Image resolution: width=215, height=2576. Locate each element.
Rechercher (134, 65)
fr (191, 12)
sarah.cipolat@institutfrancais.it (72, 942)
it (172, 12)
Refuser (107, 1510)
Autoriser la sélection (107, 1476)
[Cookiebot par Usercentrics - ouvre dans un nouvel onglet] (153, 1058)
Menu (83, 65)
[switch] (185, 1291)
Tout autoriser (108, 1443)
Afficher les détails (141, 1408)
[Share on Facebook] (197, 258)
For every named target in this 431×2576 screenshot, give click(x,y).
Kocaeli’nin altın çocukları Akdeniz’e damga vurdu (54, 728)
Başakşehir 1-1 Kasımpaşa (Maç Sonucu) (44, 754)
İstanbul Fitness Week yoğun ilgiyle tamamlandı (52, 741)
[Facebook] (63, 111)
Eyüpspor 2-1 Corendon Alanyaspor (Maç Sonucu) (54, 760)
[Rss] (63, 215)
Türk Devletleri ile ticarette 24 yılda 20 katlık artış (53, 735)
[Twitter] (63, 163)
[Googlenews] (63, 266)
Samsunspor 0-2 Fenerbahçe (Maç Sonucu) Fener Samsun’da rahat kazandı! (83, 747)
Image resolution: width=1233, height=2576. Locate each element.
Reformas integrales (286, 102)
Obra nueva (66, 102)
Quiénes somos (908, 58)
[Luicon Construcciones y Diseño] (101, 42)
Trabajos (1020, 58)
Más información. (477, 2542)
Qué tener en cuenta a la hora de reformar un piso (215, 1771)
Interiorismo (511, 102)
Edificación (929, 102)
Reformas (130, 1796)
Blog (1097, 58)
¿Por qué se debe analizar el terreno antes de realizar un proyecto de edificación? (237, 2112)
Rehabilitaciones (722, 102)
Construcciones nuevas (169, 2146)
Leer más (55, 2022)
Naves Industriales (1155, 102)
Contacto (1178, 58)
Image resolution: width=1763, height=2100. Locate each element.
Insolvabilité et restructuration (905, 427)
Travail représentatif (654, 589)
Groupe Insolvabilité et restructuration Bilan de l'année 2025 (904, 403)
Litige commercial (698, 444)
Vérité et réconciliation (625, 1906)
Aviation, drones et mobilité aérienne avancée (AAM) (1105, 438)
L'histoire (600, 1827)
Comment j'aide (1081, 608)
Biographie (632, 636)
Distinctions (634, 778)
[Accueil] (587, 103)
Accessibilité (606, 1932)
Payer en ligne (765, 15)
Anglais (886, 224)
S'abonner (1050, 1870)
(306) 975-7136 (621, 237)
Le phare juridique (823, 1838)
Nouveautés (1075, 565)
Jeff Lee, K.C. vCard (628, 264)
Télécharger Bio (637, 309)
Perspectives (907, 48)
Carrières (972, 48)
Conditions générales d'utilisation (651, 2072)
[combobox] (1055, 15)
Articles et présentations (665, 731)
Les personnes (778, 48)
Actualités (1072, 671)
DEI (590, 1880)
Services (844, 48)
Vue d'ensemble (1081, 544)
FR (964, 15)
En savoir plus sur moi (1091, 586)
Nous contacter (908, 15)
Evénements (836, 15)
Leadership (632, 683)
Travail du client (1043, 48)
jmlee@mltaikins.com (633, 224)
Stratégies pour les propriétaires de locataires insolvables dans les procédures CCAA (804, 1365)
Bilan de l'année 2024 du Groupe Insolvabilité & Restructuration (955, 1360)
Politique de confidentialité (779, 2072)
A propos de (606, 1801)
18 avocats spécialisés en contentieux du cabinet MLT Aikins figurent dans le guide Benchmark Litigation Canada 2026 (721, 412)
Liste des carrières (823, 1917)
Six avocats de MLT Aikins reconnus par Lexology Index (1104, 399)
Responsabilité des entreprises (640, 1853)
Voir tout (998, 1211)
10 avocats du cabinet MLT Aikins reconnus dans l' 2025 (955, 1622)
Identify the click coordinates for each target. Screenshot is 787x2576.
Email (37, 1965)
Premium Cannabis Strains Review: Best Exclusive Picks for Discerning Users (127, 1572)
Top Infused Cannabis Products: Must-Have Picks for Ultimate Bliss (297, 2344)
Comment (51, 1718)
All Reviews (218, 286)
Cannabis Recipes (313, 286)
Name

---*---

■ TASK
Please retype, exactly as written, every line from the line containing "Premium Cannabis Strains" through the last line of the records above, including both of those lines, and nothing else.

■ RESPONSE TO THIS TASK
Premium Cannabis Strains Review: Best Exclusive Picks for Discerning Users (127, 1572)
Top Infused Cannabis Products: Must-Have Picks for Ultimate Bliss (297, 2344)
Comment (51, 1718)
All Reviews (218, 286)
Cannabis Recipes (313, 286)
Name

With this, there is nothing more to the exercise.